Violência contra a mulher é exemplo que vem de cima
Todos os indicadores de violência contra a mulher pioraram do ano passado para cá. Os dados são do Anuário Brasileiro da Segurança pública, divulgado hoje. Infelizmente, somos um país que tolera e faz vista grossa para violência contra mulher. É um exemplo que vem de cima e esse rumo precisa ser corrigido.
Se você for perguntar individualmente, será difícil alguém admitir que é favorável a violência contra mulher. Fale em estupro, surras ou perseguição que verá a indignação florescer nos olhos das pessoas. São sentimentos legítimos, não creio que seja fingimento.
O problema surge quando esses sentimentos legítimos são confrontados com as estruturas sociais, com a forma como pensam os poderosos. Ser contra assédio, por exemplo, é absolutamente comum. Mas o que acontece a você caso resolva apoiar publicamente uma vítima de assédio?
Se estivéssemos numa sociedade que considera a mulher um ser humano com dignidade, seu depoimento serviria para ajudar a elucidar o caso. Como não estamos, você sabe que coloca sua vida profissional, reputação e amizades em jogo caso fique publicamente ao lado de uma mulher vítima de violência.

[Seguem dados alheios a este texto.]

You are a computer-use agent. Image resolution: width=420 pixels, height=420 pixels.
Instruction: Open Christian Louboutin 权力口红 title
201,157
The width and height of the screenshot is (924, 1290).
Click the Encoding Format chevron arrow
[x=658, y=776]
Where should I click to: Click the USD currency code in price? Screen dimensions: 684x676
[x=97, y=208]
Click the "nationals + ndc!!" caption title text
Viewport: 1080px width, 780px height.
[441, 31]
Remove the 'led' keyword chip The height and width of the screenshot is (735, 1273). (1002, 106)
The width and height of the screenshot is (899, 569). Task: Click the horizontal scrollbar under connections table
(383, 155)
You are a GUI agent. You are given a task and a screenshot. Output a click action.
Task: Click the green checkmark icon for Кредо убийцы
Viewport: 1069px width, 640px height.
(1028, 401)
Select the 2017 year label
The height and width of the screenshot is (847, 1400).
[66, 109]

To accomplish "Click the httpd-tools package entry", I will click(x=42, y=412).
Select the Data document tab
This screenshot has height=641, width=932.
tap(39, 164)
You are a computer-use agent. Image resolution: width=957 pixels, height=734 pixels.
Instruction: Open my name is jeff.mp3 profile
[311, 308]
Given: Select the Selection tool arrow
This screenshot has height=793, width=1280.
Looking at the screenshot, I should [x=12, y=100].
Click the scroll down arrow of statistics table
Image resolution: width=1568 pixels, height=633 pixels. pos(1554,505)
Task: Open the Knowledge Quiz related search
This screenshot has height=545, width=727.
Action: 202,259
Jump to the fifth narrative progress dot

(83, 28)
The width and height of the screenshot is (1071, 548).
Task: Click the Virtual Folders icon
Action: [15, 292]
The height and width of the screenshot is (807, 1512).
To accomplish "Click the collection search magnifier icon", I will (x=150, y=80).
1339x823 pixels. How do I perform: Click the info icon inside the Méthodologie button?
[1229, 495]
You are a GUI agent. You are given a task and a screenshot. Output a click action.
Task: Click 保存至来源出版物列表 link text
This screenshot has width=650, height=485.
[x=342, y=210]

No último dia 10, fiz uma coluna sobre a possibilidade aberrante e indecente de pena em regime semiaberto para estuprador. Só a existência disso mostra o que as autoridades brasileiras pensam de nós, mulheres. Nas redes sociais, houve centenas de comentários defendendo estupradores. Infelizmente, não eram só homens.
Quando a pessoa que faz isso é confrontada, ela diz que defende até pena de morte para estuprador. No entanto, quando uma mulher - eu - diz que estupro precisa ser punido com prisão, surge ali a vontade de defender um estuprador específico. A defesa clássica é a de que o processo não tinha provas suficientes e a condenação foi injusta. A pessoa leu o processo? Não. No caso concreto, era inclusive segredo de Justiça.
Nós temos a distinção racional entre certo e errado. Eu acredito que a maioria de nós tenta fazer o certo. O comportamento humano também é modulado, no entanto, pelo aprendizado social. Tendemos a copiar os comportamentos do grupo quase instintivamente.
Há vários programas de TV com pegadinhas que exploram a característica. Meu preferido é um Candid Camera de 1962 filmado num elevador. Quando a pessoa entra, naturalmente virada para a porta, estão lá quatro atores que se viram para o fundo. É um senhor que tenta resistir, mas pouco a pouco imita os demais. Outras pessoas entram na pegadinha e há um que vira para todos os lados com o grupo e até acompanha o tirar e colocar dos chapéus.
Uma outra pegadinha bem conhecida usando o aprendizado social é das pessoas na sala de espera. Quando toca um sinal, os atores levantam e voltam a sentar. A maioria das pessoas adere ao movimento já no segundo sinal. Não é diferente o comportamento diante da violência contra a mulher.
Cito como um exemplo entre tantos o caso recente de Arthur Lira, divulgado pelo UOL. Qual representante dos Três Poderes abriu a boca para tocar no tema? As pessoas mais poderosas do Brasil - como o presidente, ministros, deputados e senadores - optam pelo mais eloquente silêncio. A população entende claramente a mensagem.
O tensionamento contra as mulheres tem aumentado. A presença no espaço público, cada vez mais consolidada, obviamente gera ressentimentos. Dobrou a competição mas não dobraram as vagas. Muita gente se sente frustrada e isso gera um tensionamento.
O ressentimento virou moeda política. Hoje é possível eleger uma mulher como alvo de um grupo de bullying, desfiar todo o tradicional rosário machista contra ela, desfrutar do prazer perverso de tentar humilhar, incitar ataques físicos e ainda receber palmas. Basta dizer que era luta política. Isso cria a ideia de que a mulher está aí é para ser esculachada. É um comportamento presente em todo espectro ideológico e precisa ser combatido. Aliás, se deixarem de elogiar e incentivar ativamente, já seria um ótimo começo.